Nancy Grace Augusta Wake AC GM served as a British agent during the later part of World War II died from a chest infection she was , 98 .  She became a leading figure in the maquis groups of the French Resistance and was one of the Allies' most decorated servicewomen of the war.

(30 August 1912 – 7 August 2011) 

Early life

Born in Roseneath, Wellington, New Zealand in 1912, Wake was the youngest of six children. In 1914, her family moved to Sydney, Australia and settled at North Sydney.[1] Shortly thereafter, her father, Charles Augustus Wake, returned to New Zealand, leaving her mother Ella Wake (née Rosieur; 1874–1968) to raise the children.
In Sydney, she attended the North Sydney Household Arts (Home Science) School (see North Sydney Technical High School).[2] At the age of 16, she ran away from home and worked as a nurse.

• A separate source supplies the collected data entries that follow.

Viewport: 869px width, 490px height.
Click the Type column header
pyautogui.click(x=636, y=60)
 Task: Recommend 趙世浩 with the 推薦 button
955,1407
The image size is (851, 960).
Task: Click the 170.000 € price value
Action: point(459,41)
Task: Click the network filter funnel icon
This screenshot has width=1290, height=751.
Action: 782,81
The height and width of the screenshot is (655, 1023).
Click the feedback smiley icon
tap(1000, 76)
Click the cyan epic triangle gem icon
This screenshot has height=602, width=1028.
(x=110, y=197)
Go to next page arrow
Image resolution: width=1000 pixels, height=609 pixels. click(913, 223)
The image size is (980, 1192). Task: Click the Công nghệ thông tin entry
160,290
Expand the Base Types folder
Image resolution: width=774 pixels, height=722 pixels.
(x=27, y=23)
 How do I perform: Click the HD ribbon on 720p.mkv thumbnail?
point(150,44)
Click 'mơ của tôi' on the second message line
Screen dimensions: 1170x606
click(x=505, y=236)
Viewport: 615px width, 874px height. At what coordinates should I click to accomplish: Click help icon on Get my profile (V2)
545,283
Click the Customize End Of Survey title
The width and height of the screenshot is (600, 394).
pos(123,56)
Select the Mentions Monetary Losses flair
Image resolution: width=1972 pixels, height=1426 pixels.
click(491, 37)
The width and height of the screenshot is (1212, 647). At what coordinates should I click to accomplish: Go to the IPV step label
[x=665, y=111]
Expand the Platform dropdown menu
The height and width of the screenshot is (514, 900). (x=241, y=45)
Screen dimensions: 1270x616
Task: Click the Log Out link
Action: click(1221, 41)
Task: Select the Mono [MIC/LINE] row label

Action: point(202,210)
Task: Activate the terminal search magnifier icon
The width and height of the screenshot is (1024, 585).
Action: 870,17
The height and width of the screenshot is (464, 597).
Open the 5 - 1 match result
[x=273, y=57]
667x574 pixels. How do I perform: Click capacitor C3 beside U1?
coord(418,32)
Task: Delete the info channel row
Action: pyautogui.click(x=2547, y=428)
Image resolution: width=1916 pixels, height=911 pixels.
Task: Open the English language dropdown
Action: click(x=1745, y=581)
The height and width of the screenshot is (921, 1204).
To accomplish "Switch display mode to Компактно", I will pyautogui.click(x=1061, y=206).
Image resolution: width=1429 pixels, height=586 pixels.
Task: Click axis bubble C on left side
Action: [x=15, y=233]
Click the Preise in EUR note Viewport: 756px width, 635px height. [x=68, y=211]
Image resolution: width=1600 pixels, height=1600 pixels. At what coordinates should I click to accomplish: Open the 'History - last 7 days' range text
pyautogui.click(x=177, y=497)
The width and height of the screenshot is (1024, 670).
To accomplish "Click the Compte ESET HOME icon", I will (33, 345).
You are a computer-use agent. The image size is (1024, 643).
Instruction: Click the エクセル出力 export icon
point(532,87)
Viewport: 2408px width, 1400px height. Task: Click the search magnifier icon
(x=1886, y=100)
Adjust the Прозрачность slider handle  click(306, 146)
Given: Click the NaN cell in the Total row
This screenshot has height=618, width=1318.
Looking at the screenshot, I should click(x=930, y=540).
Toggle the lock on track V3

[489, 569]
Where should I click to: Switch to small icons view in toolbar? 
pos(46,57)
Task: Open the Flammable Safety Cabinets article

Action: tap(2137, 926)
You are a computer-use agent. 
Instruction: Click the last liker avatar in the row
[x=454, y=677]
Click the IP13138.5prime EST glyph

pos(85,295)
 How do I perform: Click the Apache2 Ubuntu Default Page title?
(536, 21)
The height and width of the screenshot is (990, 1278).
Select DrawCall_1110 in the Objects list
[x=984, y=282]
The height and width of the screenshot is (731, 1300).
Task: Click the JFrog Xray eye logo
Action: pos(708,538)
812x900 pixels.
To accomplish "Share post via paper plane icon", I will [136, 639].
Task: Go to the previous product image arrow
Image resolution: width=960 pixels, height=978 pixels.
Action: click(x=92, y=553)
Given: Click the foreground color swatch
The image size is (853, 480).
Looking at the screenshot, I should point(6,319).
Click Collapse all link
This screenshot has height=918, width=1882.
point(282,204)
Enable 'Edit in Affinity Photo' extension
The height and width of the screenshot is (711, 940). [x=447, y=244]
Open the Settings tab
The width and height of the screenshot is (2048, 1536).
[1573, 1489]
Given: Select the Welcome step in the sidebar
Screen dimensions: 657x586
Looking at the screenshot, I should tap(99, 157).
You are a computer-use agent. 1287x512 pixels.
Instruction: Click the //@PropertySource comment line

With £200 that she had inherited from an aunt, she journeyed to New York, then London where she trained herself as a journalist. In the 1930s she worked in Paris and later for Hearst newspapers as a European correspondent. She witnessed the rise of Adolf Hitler and the Nazi movement, and "saw roving Nazi gangs randomly beating Jewish men and women in the streets" of Vienna.[3]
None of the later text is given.